EXERCISE GOAL: Once you find the line with "Screen dimensions: 1563x434" in the listing below, set down exactly every line from it through the line with "Viewport: 1024px width, 918px height.", but no pictures.

DATA PROVIDED:
········

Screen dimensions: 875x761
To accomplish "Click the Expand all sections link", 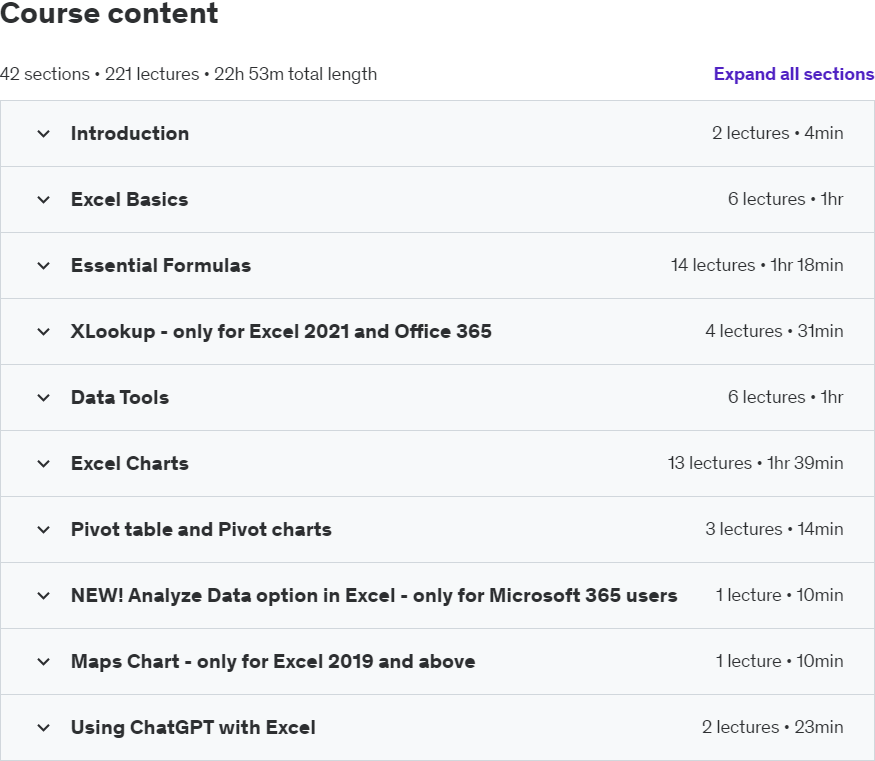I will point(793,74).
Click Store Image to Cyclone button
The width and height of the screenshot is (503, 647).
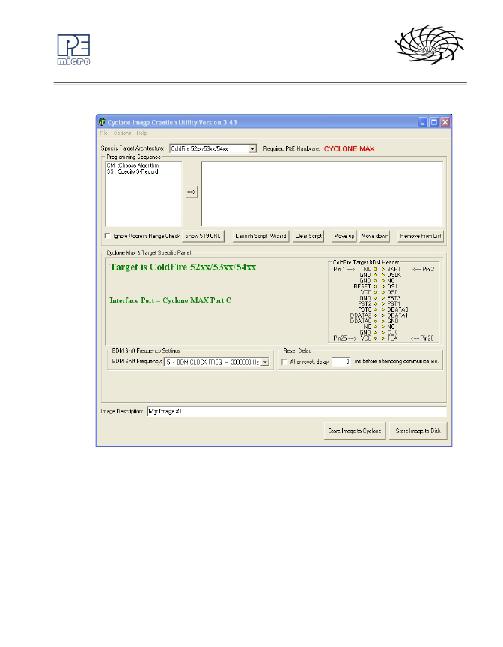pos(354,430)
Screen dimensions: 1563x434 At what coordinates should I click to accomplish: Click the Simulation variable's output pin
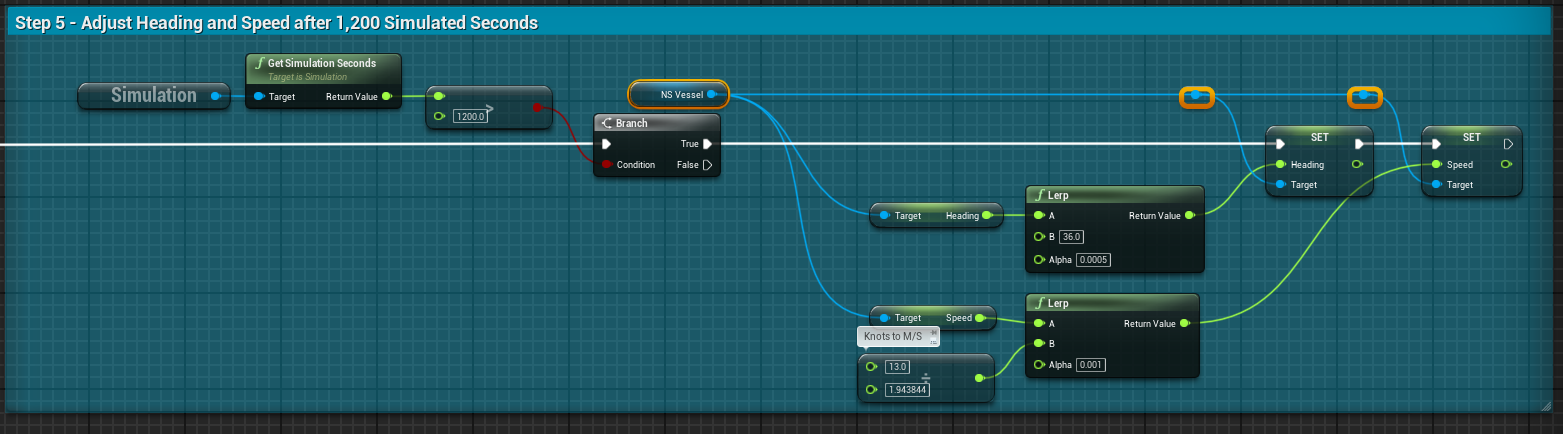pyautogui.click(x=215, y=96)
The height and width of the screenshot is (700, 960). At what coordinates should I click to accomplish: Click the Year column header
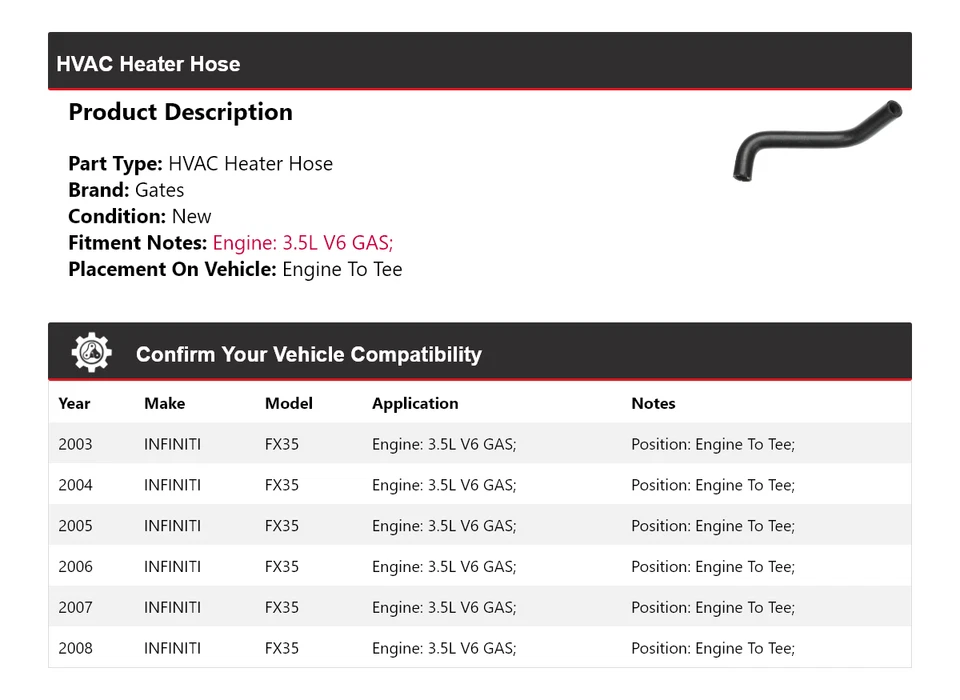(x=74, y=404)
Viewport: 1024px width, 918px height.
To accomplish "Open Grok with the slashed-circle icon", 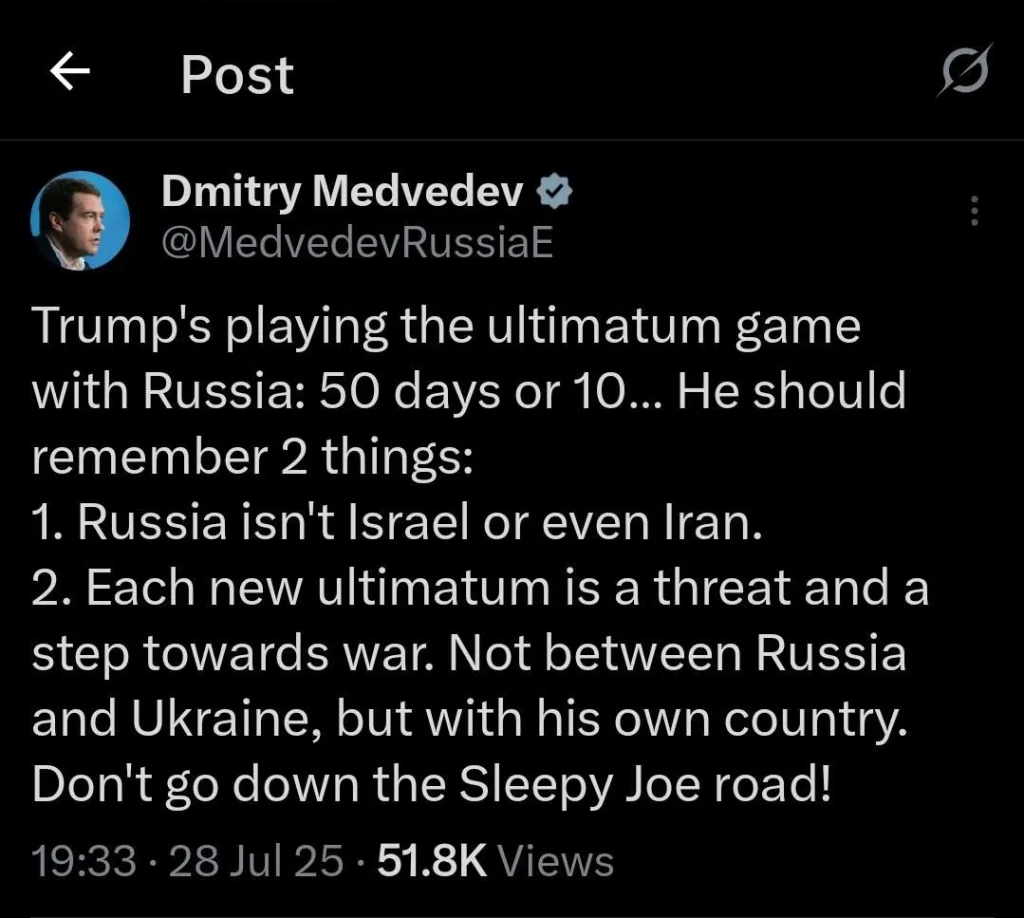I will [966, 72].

········

PROBLEM SOLUTION:
Screen dimensions: 1563x434 At what coordinates should I click to accomplish: Click the Simulation variable's output pin
pyautogui.click(x=215, y=96)
The height and width of the screenshot is (700, 960). At what coordinates should I click to accomplish: Click the Year column header
(x=74, y=404)
Viewport: 1024px width, 918px height.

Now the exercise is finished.